Task goal: Using the records below, transcribe word for word the stretch from the line that contains "Viewport: 895px width, 477px height." through the line that contains "The height and width of the screenshot is (816, 898).", both end lines included, and nothing else.

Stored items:
==============================

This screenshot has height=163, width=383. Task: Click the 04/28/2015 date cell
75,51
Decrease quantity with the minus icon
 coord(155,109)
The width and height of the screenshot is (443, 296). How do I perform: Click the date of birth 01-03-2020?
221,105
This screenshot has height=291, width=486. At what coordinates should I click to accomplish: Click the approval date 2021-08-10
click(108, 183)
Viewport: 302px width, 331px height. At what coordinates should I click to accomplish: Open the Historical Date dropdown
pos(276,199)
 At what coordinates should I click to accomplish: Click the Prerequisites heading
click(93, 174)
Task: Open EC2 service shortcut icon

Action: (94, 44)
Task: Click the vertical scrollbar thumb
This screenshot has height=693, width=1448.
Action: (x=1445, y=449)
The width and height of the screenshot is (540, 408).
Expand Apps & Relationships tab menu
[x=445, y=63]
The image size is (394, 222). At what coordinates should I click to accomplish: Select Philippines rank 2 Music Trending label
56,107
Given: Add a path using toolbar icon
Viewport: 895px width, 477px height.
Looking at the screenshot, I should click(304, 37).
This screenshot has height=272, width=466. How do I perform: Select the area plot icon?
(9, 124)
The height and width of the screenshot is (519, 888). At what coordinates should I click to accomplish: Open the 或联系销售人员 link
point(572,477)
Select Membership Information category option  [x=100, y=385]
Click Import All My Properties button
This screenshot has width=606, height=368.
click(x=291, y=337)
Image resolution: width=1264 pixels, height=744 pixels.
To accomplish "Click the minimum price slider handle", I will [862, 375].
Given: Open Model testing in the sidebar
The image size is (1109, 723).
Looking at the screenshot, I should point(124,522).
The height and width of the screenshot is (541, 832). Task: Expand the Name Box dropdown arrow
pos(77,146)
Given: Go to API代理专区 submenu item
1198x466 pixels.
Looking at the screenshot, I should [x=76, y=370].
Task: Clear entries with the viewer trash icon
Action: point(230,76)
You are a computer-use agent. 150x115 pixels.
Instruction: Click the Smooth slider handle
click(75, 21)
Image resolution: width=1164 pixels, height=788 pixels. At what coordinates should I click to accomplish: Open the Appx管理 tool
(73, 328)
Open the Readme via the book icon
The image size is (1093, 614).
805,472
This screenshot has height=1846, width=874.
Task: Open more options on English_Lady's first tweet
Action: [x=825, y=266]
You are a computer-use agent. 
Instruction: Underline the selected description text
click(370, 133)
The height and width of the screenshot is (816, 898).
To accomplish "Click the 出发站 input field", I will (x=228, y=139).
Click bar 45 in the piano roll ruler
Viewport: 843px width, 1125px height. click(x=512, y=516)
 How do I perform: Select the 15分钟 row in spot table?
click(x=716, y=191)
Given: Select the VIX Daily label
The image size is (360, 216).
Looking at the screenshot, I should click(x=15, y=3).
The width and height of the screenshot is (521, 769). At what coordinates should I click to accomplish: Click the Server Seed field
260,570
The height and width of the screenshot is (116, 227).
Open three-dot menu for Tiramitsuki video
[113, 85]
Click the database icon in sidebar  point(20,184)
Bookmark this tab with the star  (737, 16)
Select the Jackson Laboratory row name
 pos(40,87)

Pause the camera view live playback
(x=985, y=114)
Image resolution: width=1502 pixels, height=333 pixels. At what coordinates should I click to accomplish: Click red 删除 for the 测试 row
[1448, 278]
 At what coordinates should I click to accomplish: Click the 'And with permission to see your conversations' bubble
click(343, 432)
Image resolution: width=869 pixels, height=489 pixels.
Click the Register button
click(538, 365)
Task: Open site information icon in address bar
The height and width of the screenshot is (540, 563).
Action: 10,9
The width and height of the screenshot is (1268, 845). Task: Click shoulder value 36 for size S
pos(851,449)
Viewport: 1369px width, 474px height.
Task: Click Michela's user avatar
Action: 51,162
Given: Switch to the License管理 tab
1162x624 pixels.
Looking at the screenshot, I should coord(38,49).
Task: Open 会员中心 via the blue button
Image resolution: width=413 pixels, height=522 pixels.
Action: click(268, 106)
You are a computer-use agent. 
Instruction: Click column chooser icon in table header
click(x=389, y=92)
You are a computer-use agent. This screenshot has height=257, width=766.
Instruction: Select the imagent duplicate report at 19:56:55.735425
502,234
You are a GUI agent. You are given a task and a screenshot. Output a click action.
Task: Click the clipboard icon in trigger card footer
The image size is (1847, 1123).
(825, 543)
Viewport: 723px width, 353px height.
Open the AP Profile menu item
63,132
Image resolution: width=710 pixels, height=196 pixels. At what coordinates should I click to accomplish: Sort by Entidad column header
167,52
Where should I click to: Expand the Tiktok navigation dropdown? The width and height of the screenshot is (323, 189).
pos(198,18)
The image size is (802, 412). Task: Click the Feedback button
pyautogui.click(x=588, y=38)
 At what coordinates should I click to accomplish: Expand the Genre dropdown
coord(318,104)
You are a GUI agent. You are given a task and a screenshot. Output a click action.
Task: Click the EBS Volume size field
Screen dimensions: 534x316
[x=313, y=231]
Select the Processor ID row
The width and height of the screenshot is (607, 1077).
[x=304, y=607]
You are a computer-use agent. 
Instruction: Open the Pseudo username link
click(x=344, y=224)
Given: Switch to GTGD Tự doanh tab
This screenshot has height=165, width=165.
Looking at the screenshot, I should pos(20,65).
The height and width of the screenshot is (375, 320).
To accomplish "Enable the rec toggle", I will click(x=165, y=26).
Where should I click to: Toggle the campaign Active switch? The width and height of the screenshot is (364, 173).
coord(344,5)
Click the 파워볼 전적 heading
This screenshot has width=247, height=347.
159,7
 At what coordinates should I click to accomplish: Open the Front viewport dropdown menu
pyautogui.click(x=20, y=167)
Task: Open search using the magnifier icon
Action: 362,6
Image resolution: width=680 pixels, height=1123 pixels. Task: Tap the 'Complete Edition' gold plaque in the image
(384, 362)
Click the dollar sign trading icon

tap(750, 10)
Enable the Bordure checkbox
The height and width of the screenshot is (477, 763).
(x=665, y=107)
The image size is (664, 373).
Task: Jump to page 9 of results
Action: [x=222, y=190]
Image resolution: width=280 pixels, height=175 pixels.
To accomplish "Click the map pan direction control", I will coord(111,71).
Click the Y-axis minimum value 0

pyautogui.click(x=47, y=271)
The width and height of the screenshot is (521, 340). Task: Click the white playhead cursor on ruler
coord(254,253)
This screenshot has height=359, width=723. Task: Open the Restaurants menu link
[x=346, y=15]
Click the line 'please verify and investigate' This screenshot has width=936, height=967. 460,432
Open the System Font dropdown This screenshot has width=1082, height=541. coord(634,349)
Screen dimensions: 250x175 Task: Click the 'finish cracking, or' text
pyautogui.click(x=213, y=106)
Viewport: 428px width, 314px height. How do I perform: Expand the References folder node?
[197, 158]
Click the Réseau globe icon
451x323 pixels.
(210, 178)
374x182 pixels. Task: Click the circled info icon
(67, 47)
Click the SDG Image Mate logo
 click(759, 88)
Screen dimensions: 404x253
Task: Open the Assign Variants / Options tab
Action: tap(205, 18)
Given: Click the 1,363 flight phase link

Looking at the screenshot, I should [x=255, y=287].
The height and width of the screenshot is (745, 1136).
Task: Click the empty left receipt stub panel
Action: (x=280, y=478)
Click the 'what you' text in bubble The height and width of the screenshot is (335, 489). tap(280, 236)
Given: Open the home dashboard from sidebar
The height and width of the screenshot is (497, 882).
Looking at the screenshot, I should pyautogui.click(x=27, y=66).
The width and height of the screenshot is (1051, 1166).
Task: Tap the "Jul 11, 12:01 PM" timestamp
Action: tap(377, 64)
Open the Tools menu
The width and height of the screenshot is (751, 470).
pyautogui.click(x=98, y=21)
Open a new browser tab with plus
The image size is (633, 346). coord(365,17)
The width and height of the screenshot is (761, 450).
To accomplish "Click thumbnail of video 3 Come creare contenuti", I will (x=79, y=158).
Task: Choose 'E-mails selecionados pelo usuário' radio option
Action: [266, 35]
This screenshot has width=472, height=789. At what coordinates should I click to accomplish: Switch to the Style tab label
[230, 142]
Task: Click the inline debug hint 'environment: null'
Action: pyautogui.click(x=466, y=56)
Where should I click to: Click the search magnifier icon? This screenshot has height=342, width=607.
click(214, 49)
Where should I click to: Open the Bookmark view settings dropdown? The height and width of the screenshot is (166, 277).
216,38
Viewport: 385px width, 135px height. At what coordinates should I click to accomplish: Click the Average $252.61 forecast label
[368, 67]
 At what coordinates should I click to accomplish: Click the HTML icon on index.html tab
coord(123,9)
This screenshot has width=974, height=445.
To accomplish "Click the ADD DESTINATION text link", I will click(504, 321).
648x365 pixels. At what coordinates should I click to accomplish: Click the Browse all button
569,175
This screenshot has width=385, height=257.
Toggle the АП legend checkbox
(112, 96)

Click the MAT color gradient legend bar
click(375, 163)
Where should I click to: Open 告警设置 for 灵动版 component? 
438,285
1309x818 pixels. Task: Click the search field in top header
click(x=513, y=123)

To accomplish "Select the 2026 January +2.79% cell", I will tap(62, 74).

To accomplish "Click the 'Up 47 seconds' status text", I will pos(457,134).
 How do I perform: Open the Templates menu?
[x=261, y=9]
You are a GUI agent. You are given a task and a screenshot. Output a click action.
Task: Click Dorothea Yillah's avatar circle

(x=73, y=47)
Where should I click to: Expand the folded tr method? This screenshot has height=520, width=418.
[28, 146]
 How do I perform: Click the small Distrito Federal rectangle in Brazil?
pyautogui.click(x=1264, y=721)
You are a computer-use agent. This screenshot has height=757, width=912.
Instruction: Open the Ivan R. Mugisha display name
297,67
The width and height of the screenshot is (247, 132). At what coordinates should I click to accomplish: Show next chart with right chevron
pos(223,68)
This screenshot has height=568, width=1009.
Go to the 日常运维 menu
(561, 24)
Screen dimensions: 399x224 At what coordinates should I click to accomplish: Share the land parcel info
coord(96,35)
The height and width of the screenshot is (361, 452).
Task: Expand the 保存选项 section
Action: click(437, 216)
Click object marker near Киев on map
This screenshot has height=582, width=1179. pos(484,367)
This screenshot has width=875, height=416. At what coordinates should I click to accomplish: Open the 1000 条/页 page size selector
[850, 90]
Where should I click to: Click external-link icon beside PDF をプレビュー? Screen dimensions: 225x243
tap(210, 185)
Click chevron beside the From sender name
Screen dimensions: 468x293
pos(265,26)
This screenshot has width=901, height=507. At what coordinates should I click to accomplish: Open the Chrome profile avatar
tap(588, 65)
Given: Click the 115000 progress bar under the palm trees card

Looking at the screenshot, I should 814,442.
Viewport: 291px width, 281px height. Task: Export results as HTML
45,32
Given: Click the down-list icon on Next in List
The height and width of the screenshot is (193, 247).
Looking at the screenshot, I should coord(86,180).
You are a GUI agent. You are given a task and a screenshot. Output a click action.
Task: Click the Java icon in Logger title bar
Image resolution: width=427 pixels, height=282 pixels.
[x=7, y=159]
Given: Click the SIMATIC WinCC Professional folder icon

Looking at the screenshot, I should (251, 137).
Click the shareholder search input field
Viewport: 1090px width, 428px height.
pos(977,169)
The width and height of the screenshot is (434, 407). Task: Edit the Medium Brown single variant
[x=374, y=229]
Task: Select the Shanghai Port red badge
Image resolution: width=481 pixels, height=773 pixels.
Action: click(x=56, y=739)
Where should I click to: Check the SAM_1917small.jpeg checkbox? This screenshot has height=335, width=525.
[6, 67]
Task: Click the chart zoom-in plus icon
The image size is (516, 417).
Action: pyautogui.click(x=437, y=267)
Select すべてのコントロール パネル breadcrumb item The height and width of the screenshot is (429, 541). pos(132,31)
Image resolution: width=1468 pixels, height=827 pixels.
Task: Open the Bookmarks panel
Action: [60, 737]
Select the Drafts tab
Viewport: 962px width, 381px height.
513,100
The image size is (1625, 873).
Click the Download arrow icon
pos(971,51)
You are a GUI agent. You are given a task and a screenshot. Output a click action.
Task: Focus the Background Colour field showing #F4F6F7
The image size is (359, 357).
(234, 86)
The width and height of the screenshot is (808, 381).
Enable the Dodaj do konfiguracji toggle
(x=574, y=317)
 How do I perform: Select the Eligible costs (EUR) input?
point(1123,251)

==============================

Exercise output:
Viewport: 895px width, 477px height.
Looking at the screenshot, I should click(304, 37).
This screenshot has height=272, width=466. How do I perform: Select the area plot icon?
(9, 124)
The height and width of the screenshot is (519, 888). At what coordinates should I click to accomplish: Open the 或联系销售人员 link
point(572,477)
Select Membership Information category option  [x=100, y=385]
Click Import All My Properties button
This screenshot has width=606, height=368.
click(x=291, y=337)
Image resolution: width=1264 pixels, height=744 pixels.
To accomplish "Click the minimum price slider handle", I will [862, 375].
Given: Open Model testing in the sidebar
The image size is (1109, 723).
Looking at the screenshot, I should point(124,522).
The height and width of the screenshot is (541, 832). Task: Expand the Name Box dropdown arrow
pos(77,146)
Given: Go to API代理专区 submenu item
1198x466 pixels.
Looking at the screenshot, I should [x=76, y=370].
Task: Clear entries with the viewer trash icon
Action: point(230,76)
You are a computer-use agent. 150x115 pixels.
Instruction: Click the Smooth slider handle
click(75, 21)
Image resolution: width=1164 pixels, height=788 pixels. At what coordinates should I click to accomplish: Open the Appx管理 tool
(73, 328)
Open the Readme via the book icon
The image size is (1093, 614).
805,472
This screenshot has height=1846, width=874.
Task: Open more options on English_Lady's first tweet
Action: [x=825, y=266]
You are a computer-use agent. 
Instruction: Underline the selected description text
click(370, 133)
The height and width of the screenshot is (816, 898).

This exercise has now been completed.